TO_BYTES_CONVERSION = {"b": 1, "mb": 1e6, "gb": 1e9}


def support_save_peak_mem_factor(method: MethodType) -> Callable:
    """Can be applied to a method acting on a tensor 'x' whose first dimension is a
    flat batch dimension
    (i.e. the operation is trivially parallel over the first dimension).

    For additional tensor arguments, it is assumed that the first dimension is again
    the batch dimension, and that non-tensor arguments can be passed as-is
    to splits when parallelizing over the batch dimension.

    The decorator adds options 'add_input' to add the principal input 'x' to the
    result of the method and 'allow_inplace'.
    By setting 'allow_inplace', the caller indicates that 'x'
    is not used after the call and its buffer can be reused for the output.

    Setting 'allow_inplace' does not ensure that the operation will be inplace,
    and the return value should be used for clarity and simplicity.

    Moreover, it adds an optional int parameter 'save_peak_mem_factor' that is
    only supported in combination with 'allow_inplace' during inference and subdivides
    the operation into the specified number of chunks to reduce peak memory consumption.
    """

    def method_(
        self: torch.nn.Module,
        x: torch.Tensor,
        *args: torch.Tensor,
        add_input: bool = False,
        allow_inplace: bool = False,
        save_peak_mem_factor: int | None = None,
        **kwargs: Any,
    ) -> torch.Tensor:
        assert isinstance(self, torch.nn.Module)
        assert (
            save_peak_mem_factor is None or allow_inplace
        ), "The parameter save_peak_mem_factor only supported with 'allow_inplace' set."
        assert isinstance(x, torch.Tensor)

        tensor_inputs = list(tuple(self.parameters()) + tuple(args))

        assert (
            save_peak_mem_factor is None
            or not any(t.requires_grad for t in tensor_inputs)
            or not torch.is_grad_enabled()
        ), "The parameter save_peak_mem_factor is only supported during inference."

        if save_peak_mem_factor is not None:
            assert isinstance(save_peak_mem_factor, int)
            assert save_peak_mem_factor > 1
            split_size = (x.size(0) + save_peak_mem_factor - 1) // save_peak_mem_factor

            split_args = zip(
                *[
                    torch.split(arg, split_size)
                    if isinstance(arg, torch.Tensor)
                    else [arg] * save_peak_mem_factor
                    for arg in (x, *args)
                ],
            )

            for x_, *args_ in split_args:
                if add_input:
                    x_[:] += method(self, x_, *args_, **kwargs)
                else:
                    x_[:] = method(self, x_, *args_, **kwargs)
            return x

        if add_input:
            return x + method(self, x, *args, **kwargs)

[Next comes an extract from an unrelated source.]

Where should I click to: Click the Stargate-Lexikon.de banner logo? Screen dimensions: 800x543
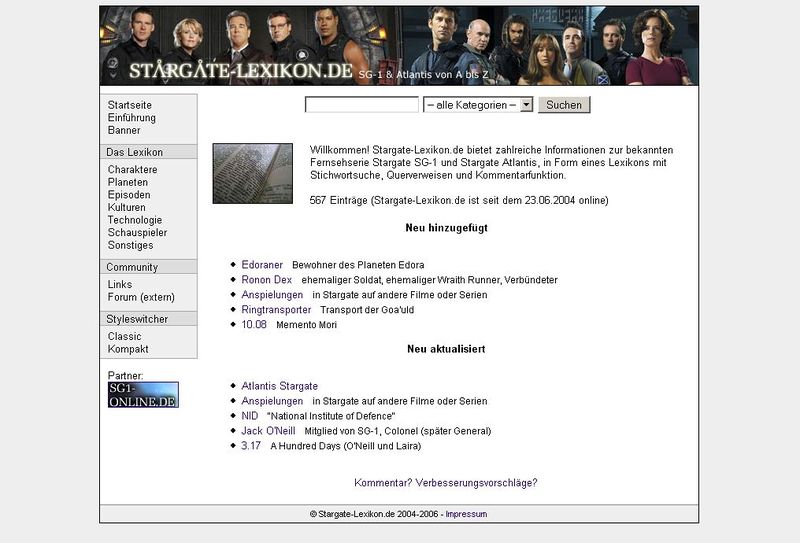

        return method(self, x, *args, **kwargs)

    return method_


class MemoryUsageEstimator:
    SAVE_PEAK_MEM_FACTOR = 8

    @classmethod
    def convert_units(
        cls,
        value: float,
        from_unit: Literal["b", "mb", "gb"],
        to_unit: Literal["b", "mb", "gb"],
    ) -> float:
        """Convert a value from one unit to another."""
        if from_unit not in TO_BYTES_CONVERSION:
            raise ValueError(
                f"Invalid unit {from_unit}. Must be one of 'b', 'mb', or 'gb'.",
            )
        if to_unit not in TO_BYTES_CONVERSION:
            raise ValueError(
                f"Invalid unit {to_unit}. Must be one of 'b', 'mb', or 'gb'.",
            )

        return (value * TO_BYTES_CONVERSION[from_unit]) / TO_BYTES_CONVERSION[to_unit]

    @classmethod
    def convert_bytes_to_unit(
        cls,
        value: float,
        unit: Literal["b", "mb", "gb"],
    ) -> float:
        """Convenience method to convert bytes to a different unit.

        Args:
            value: The number of bytes.
            unit: The unit to convert to.

        Returns:
            The number of bytes in the new unit.
        """
        return cls.convert_units(value, "b", unit)

    @classmethod
    def estimate_memory_of_one_batch(
        cls,
        X: torch.Tensor,
        model: torch.nn.Module,
        *,
        cache_kv: bool,
        dtype_byte_size: int,
        unit: Literal["b", "mb", "gb"] = "gb",
        n_train_samples: int | None = None,
    ) -> float:
        """Estimate the memory usage of a single batch.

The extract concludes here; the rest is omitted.